"Dominic R. Scales" <Dominic.Scales@aerosensing.de> writes:
> Alex Schuster wrote:
> > You just have to define the 2.56989 as a double: b = 2.56989d :)
> >
> > Remember that the floating point value 2.56989 is not the same as the
> > real number 2.56989000000000000..., but just some value around
> > 2.5698900. Converting it to a double introduces more digits to the
> > right, but they are pretty random.
> >
> > Alex
> > --
> > Alex Schuster Wonko@weird.cologne.de PGP Key available
> > alex@pet.mpin-koeln.mpg.de
>
> Danke Alex :)
>
> the prints were more of an example. In the 'real' world,
> the data is read in from a file with readu and is an array
> of float variables. I want to perform the following maths
> in double but with the cast to double I already introduce
> 'pretty random digits to the right', as you say.
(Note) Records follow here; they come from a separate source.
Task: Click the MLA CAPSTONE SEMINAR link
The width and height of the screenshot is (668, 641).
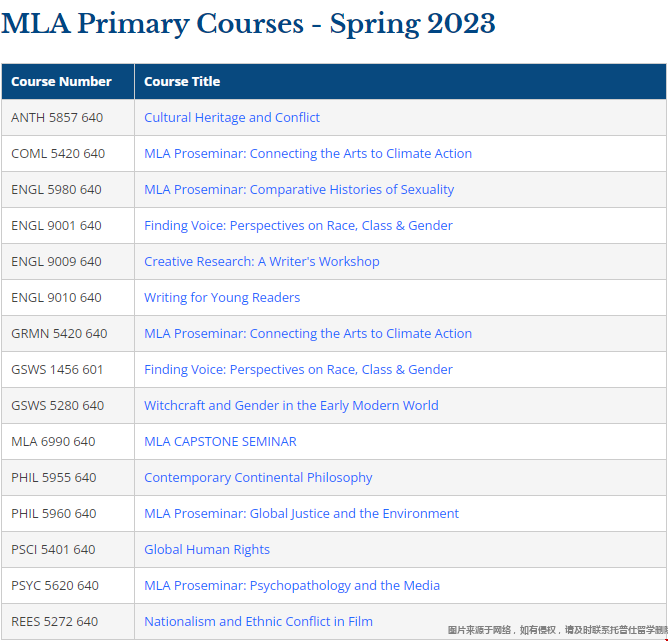Action: coord(220,442)
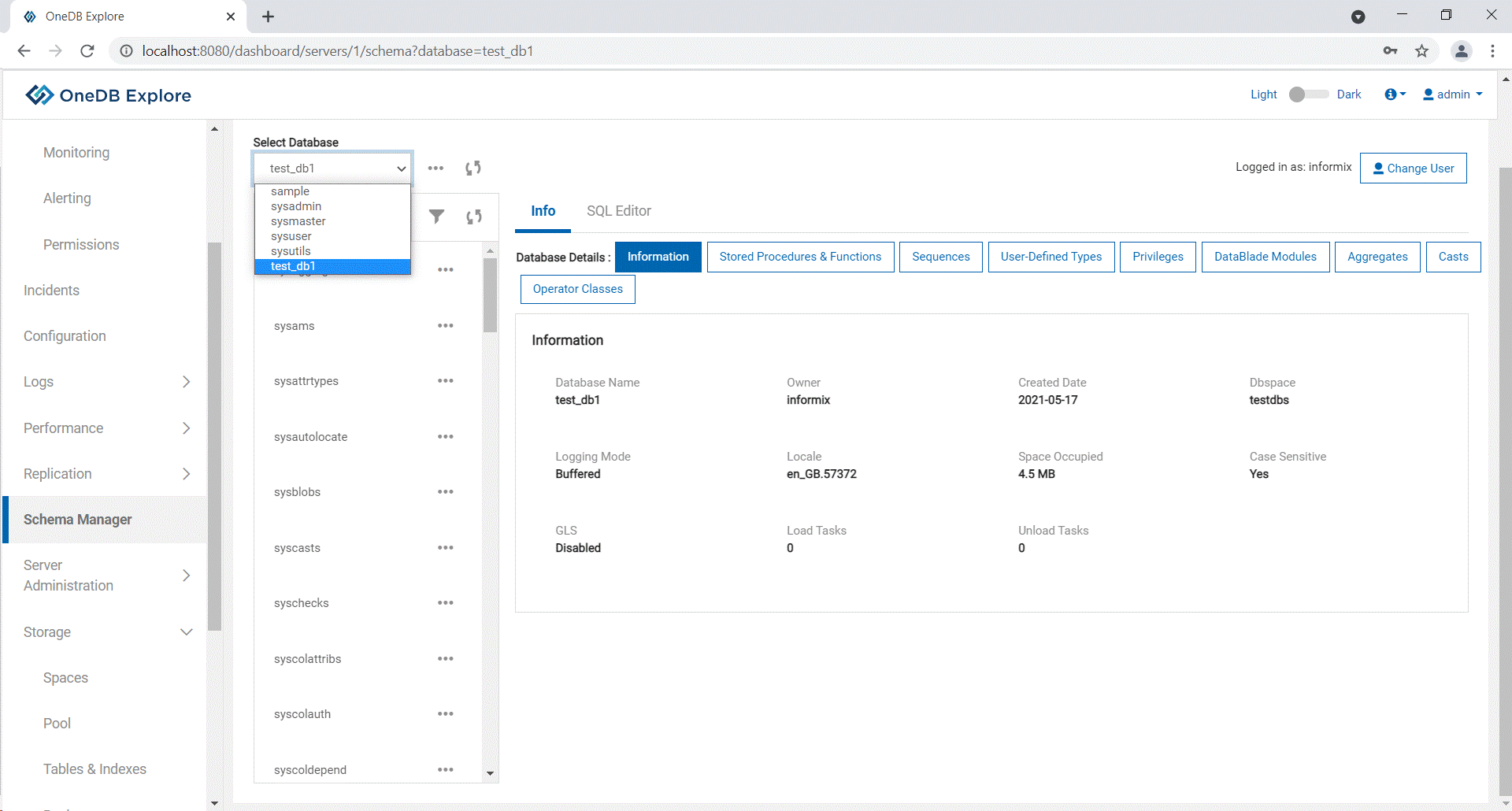Toggle the Light/Dark theme switch

(1307, 94)
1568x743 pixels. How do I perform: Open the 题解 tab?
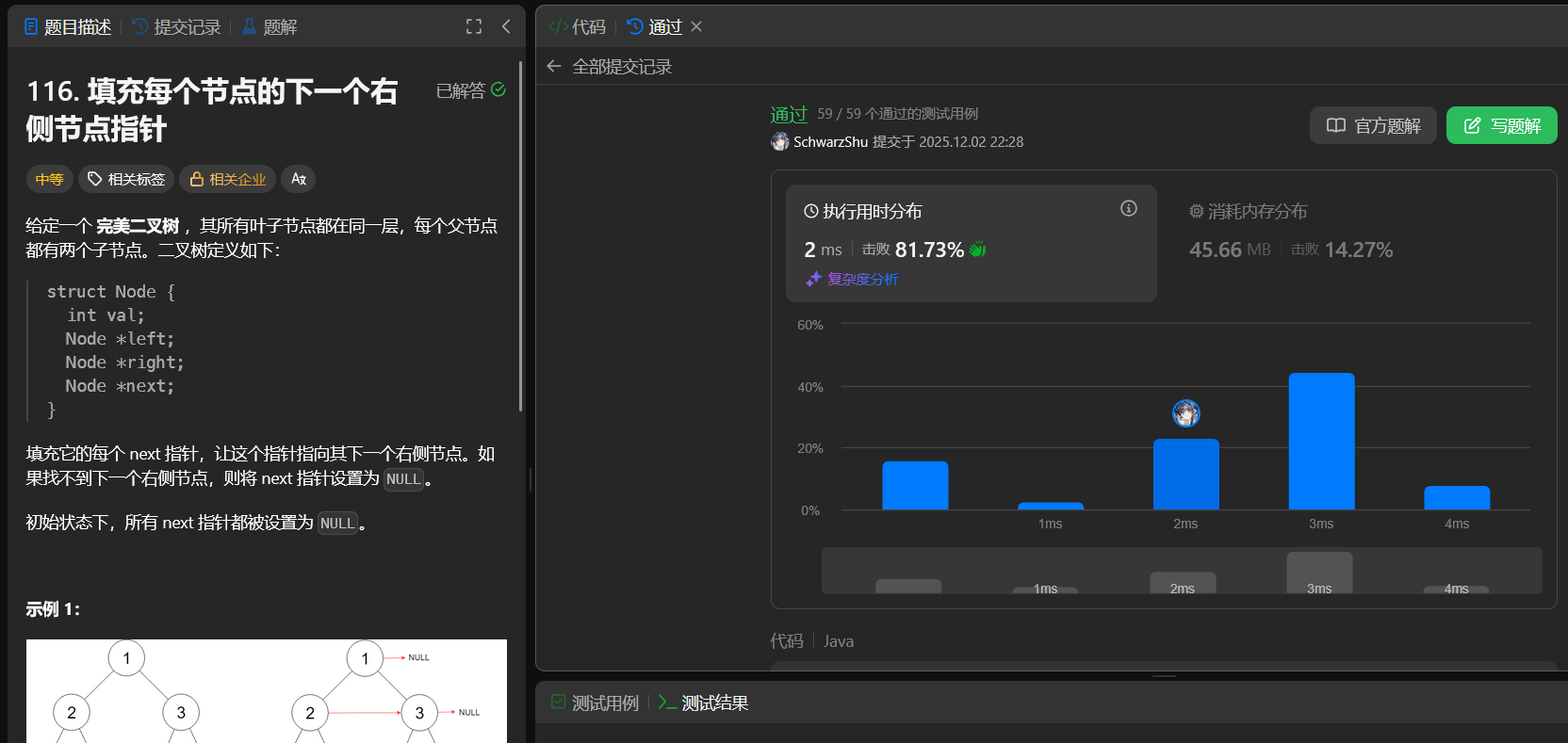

> I'ld really like to avoid calling something like double(string(a))
> for some large array...
In principle you should not have to worry about those extra random
digits. Since your original data are floating point, then they
contain no more than 7 digits of precision. Any digits beyond the 7th
are simply *undefined*. If you want higher precision then you should
recreate your file using double precision arithmetic from the start.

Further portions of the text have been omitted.